PROMPT
Can you copy out, word for word, the entries from the line containing "This screenshot has height=821, width=1456." through the line containing "Action: 218,63", both of those lines included?

☆ ☆ ☆ ☆ ☆ ☆ ☆

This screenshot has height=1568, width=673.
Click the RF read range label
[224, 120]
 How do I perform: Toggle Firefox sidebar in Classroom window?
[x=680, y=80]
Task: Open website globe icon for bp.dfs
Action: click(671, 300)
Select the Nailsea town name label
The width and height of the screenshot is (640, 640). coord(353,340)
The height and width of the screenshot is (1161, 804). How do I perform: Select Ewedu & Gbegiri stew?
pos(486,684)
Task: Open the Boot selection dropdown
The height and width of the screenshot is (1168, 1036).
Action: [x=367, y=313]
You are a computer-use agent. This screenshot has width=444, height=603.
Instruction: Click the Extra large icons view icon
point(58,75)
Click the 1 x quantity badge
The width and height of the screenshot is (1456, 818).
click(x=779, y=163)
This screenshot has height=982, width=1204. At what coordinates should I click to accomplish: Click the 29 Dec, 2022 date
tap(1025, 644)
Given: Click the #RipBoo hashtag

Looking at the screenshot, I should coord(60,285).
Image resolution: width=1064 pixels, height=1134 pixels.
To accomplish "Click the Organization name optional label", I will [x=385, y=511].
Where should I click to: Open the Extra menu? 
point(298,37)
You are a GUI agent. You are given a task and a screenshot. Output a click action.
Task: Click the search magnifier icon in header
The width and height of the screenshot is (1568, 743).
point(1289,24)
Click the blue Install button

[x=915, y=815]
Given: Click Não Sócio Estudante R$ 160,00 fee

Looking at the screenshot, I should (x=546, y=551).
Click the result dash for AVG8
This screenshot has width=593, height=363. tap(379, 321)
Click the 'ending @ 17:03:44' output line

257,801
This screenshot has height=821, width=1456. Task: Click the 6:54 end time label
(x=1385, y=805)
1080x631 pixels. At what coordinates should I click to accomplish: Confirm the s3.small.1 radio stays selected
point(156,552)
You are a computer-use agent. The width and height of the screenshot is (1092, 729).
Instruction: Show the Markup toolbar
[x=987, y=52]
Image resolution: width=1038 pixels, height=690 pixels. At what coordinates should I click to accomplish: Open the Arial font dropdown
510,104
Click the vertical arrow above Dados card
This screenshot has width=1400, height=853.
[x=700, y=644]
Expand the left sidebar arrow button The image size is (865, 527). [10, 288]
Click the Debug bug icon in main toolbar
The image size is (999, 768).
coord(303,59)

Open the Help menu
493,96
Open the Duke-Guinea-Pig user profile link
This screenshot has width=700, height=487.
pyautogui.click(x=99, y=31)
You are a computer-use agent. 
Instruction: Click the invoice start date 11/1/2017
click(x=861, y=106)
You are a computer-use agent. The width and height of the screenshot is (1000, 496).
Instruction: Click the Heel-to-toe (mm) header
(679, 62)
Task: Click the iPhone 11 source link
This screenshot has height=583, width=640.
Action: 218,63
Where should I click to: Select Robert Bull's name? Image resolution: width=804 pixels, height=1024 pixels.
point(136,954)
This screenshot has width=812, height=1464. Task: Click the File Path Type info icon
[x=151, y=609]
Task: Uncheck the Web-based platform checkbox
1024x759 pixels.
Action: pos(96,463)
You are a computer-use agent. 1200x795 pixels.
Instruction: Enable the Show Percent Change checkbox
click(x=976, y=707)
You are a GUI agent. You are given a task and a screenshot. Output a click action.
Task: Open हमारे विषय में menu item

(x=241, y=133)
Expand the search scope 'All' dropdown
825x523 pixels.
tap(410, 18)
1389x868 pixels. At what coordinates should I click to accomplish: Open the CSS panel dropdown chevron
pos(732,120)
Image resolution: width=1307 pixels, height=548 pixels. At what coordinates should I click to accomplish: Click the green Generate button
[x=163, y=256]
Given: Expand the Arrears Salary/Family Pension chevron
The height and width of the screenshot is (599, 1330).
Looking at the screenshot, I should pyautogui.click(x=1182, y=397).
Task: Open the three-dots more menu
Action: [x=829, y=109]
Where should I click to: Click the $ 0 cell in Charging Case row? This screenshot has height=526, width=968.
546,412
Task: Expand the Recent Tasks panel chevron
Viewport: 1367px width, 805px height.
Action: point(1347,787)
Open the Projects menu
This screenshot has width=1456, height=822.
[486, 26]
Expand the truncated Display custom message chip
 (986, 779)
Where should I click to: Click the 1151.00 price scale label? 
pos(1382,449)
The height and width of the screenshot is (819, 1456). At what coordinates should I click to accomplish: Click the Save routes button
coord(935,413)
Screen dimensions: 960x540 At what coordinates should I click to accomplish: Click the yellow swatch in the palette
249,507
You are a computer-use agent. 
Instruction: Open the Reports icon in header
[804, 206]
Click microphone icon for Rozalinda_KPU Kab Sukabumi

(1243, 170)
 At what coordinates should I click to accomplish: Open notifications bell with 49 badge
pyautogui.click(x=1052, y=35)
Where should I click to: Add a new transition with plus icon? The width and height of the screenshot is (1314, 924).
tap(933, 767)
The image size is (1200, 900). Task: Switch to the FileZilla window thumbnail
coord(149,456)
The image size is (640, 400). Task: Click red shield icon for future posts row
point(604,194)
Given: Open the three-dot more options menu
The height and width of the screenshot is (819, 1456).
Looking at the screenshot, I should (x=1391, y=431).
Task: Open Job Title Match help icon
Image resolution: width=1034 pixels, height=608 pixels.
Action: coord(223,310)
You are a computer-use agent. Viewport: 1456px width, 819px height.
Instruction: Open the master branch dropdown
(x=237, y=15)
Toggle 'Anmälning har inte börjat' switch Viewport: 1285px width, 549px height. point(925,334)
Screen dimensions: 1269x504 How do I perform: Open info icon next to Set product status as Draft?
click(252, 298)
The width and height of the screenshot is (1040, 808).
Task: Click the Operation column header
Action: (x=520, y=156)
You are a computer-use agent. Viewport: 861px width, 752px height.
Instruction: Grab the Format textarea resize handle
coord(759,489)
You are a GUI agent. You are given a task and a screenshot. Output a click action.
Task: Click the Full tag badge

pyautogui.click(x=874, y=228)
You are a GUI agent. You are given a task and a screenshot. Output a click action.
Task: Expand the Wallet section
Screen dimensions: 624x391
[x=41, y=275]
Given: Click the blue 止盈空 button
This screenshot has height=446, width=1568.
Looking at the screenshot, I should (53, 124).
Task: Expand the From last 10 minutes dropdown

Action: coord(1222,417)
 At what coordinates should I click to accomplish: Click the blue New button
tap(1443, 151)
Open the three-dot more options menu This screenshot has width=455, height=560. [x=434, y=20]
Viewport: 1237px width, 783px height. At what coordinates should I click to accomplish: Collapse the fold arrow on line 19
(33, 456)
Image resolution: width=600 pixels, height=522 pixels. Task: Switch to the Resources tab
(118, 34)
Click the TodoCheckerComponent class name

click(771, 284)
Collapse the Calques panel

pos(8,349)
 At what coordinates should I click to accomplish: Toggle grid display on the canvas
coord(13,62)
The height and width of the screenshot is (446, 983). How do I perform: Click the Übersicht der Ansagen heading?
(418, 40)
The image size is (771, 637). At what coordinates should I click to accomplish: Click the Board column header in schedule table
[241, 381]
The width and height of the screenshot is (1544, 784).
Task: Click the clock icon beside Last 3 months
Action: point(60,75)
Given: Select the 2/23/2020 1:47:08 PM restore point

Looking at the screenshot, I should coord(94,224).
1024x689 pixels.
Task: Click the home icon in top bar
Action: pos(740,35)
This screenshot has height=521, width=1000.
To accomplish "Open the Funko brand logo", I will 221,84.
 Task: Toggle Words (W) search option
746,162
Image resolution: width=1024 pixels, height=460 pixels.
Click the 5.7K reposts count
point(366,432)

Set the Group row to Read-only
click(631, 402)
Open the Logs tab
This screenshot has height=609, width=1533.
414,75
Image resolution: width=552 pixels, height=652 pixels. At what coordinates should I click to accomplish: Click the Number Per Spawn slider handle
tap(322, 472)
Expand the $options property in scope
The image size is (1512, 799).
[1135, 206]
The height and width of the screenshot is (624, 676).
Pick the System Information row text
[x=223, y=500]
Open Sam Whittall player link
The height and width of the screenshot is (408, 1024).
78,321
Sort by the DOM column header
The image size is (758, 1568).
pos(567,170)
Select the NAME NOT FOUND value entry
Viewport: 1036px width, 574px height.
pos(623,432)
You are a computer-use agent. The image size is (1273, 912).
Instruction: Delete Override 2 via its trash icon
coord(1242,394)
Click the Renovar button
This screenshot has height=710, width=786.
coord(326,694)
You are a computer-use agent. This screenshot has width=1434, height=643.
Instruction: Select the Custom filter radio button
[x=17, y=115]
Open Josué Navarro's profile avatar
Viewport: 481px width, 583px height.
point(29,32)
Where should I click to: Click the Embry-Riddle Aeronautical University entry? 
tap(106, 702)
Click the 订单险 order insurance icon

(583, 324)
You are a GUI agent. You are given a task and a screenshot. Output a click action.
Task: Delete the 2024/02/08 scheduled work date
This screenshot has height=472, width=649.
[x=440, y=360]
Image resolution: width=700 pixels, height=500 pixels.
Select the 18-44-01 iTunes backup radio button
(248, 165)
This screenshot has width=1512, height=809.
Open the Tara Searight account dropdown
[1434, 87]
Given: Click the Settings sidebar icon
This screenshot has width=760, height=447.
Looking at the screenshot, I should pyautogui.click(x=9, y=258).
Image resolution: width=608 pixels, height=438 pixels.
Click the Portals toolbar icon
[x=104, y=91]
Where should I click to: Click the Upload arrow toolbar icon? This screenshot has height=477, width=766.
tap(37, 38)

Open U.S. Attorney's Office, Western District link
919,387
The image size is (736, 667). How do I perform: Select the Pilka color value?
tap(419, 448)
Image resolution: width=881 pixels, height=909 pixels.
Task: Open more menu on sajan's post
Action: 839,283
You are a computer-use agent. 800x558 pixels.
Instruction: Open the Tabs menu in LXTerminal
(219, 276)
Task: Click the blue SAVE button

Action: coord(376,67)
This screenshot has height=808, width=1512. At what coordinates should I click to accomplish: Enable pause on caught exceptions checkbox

☆ ☆ ☆ ☆ ☆ ☆ ☆

SOLUTION TO THIS PROBLEM
This screenshot has height=821, width=1456. Task: Click the 6:54 end time label
(x=1385, y=805)
1080x631 pixels. At what coordinates should I click to accomplish: Confirm the s3.small.1 radio stays selected
point(156,552)
You are a computer-use agent. The width and height of the screenshot is (1092, 729).
Instruction: Show the Markup toolbar
[x=987, y=52]
Image resolution: width=1038 pixels, height=690 pixels. At what coordinates should I click to accomplish: Open the Arial font dropdown
510,104
Click the vertical arrow above Dados card
This screenshot has width=1400, height=853.
[x=700, y=644]
Expand the left sidebar arrow button The image size is (865, 527). [10, 288]
Click the Debug bug icon in main toolbar
The image size is (999, 768).
coord(303,59)

Open the Help menu
493,96
Open the Duke-Guinea-Pig user profile link
This screenshot has width=700, height=487.
pyautogui.click(x=99, y=31)
You are a computer-use agent. 
Instruction: Click the invoice start date 11/1/2017
click(x=861, y=106)
You are a computer-use agent. The width and height of the screenshot is (1000, 496).
Instruction: Click the Heel-to-toe (mm) header
(679, 62)
Task: Click the iPhone 11 source link
This screenshot has height=583, width=640.
Action: 218,63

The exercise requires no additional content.